Why do you need to have this table structure. My fundemental problem is that you are going to have to cast the data in value of property every time you want to use it. That is bad in my opinion - also storing numbers as text is crazy given that its all binary anyway. For instance how are you going to have required fields? Or fields that need to have constraints based on other fields? Eg start and end date?
Why not simply have the properties as fields rather than some many to many relationship?
have 1 flat table. When your business rules begin to show that properties should be grouped then you can consider moving them out into other tables and have several 1:0-1 relationships with the users table. But this is not normalization and it will degrade performance slightly due to the extra join (however the self documenting nature of the table names will greatly aid any developers)

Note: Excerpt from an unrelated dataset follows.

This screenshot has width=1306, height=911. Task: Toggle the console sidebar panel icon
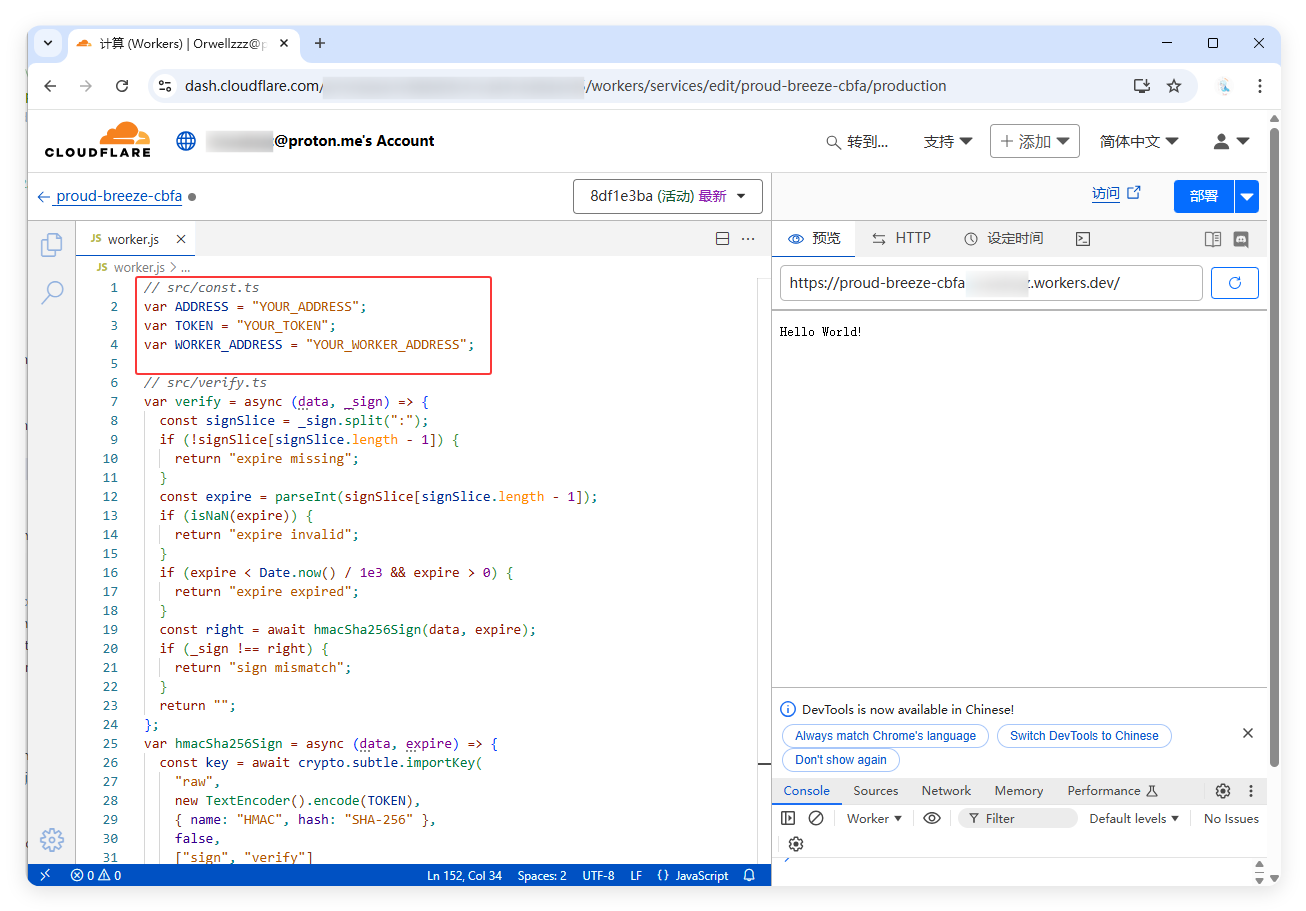788,818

One way i regularly see databqase performance get totally castrated is by having a generic
Id, property Type, Property Name, Property Value table.
This is really lazy but exceptionally flexible but totally kills performance. In fact on a new job where performance is bad i actually ask if they have a table with this structure - it invariably becomes the center point of the database and is slow. The whole point of relational database design is that the relations are determined ahead of time. This is simply a technique that aims to speed up development at a huge cost to application speed. It also puts a huge reliance on business logic in the application layer to behave - which is not defensive at all. Eventually you find that you wan to use properties in a key relationsip which leads to all kinds of casting on the join which further degrades performance.
If data has a 1:1 relationship with an entity then it should be a field on the same table. If your table gets to more than 30 fields wide then consider movign them into another table but dont call it normalisation because it isnt. It is a technique to help developers group fields together at the cost of performance in an attempt to aid understanding.
I don't know if mysql has an equivalent but sqlserver 2008 has sparse columns - null values take no space.
SParse column datatypes
I'm not saying a EAV approach is always wrong, but i think using a relational database for this approach is probably not the best choice.